7. COMPOSITE SCORE & CLASSIFICATION

  • Composite Score: 48.75

  • Category: Yield-Oriented (Risk)

  • Justification: The building functions as a high-velocity rental asset, but poor appreciation and extreme income leakage prevent it from reaching "Core" or "Hybrid" status.


8. TRANSACTION EXAMPLES

Resale Appreciation (Nominal)

  1. Unit 1121 (1BR): $575,000 (2006) → $765,000 (2024). +33% (+1.6% CAGR). Driver: Market regime timing.

  2. Unit 1921 (1BR): $660,000 (2010) → $745,000 (2025). +12.8% (+0.8% CAGR). Driver: Sponsor price normalization.

  3. Unit 814 (1BR): $552,000 (2006) → $695,000 (2025). +25.9% (+1.2% CAGR). Driver: Unit size / unit mix imbalance.

  4. Unit 918 (2BR): $730,000 (2005) → $960,000 (2015). +31.5% (+2.7% CAGR). Driver: Market regime timing.

Resale Depreciation/Stagnation

  1. Unit 1035 (1BR): $618,500 (2006) → $560,000 (2025). -9.4%. Driver: Liquidity shift (DOM change).

  2. Unit 1228 (1BR): $579,000 (2008) → $425,000 (2010). -26.6%. Driver: Market regime timing.

  3. Unit 1412 (1BR): $628,500 (2019) → $630,000 (2025). +0.2% (Flat). Driver: Market regime timing.

  4. Unit 1431 (1BR): $560,000 (2019) → $3,200 (Rental). No resale found; highlights Yield-Oriented focus.


9. RISKS & RED FLAGS

  • Chronic Rental Leakage: Rental DOM exceeding 200 days (e.g., Unit 1518) destroys annual cash flow.

  • Negative Compounding: Key units (e.g., Line 35, Line 10) show resale values in 2025 that are lower than 2006 baselines.

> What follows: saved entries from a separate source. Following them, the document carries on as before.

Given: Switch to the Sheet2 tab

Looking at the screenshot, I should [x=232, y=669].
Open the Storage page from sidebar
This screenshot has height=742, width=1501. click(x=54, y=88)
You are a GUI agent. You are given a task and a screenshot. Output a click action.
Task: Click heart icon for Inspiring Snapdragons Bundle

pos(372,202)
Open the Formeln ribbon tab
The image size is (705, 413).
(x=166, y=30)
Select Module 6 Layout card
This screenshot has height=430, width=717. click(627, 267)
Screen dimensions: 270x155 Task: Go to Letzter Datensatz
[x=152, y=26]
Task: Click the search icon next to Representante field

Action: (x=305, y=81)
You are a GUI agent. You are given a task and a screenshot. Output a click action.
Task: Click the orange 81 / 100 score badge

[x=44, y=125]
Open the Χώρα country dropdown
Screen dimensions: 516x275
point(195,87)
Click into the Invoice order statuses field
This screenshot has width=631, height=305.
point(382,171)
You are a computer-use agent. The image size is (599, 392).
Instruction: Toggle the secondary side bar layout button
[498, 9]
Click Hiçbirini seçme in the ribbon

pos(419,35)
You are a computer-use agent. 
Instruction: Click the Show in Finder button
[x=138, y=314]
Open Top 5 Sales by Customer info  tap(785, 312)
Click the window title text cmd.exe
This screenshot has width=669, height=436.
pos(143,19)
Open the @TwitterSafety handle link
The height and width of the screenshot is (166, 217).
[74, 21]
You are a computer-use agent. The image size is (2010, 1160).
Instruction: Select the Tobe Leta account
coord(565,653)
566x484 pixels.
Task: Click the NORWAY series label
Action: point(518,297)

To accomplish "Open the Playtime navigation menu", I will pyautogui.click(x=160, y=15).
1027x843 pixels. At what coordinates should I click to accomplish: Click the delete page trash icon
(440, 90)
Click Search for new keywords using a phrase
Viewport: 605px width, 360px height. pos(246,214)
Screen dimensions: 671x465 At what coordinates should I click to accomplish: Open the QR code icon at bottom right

  • Red Flag: Do not buy Line 35 or Line 03 for appreciation; they are deep yield plays that suffer from high vacancy friction.


10. EXECUTIVE SUMMARY

Executive Plaza is a high-density, Yield-Oriented asset that acts as a Midtown rental factory but fails as a capital preservation vehicle. While it offers high transaction liquidity, its price behavior is flat/cyclical, trailing both the NYXRCSA benchmark and its local sub-market. Income is the primary driver, yet Effective Annual Rent is frequently eroded by extreme absorption times (DOM), which can reach over 200 days. Investors capture nominal rent but lose significant economic value to time, making this an "at-risk" asset for those not closely managing vacancy.


B³ SCORECARD

  • Liquidity Score: 65

  • Rent Capture Score: 45

  • Appreciation Score: 35

  • Composite Score: 48.75

  • Category: Yield-Oriented (Risk)

  • Unit Mix: 1BR Dominant (~48%)

Disclosures: 3 transactions (Units 1024, 1432, 1632) were reclassified as Sponsor-Driven per the 30-day DOM rule. This normalization reveals that the early-cycle "resale" price baseline was inflated, masking the subsequent flat appreciation trend. Median resale DOM of 69 days is 15% higher than aggregate building metrics after removing sponsor-like speed.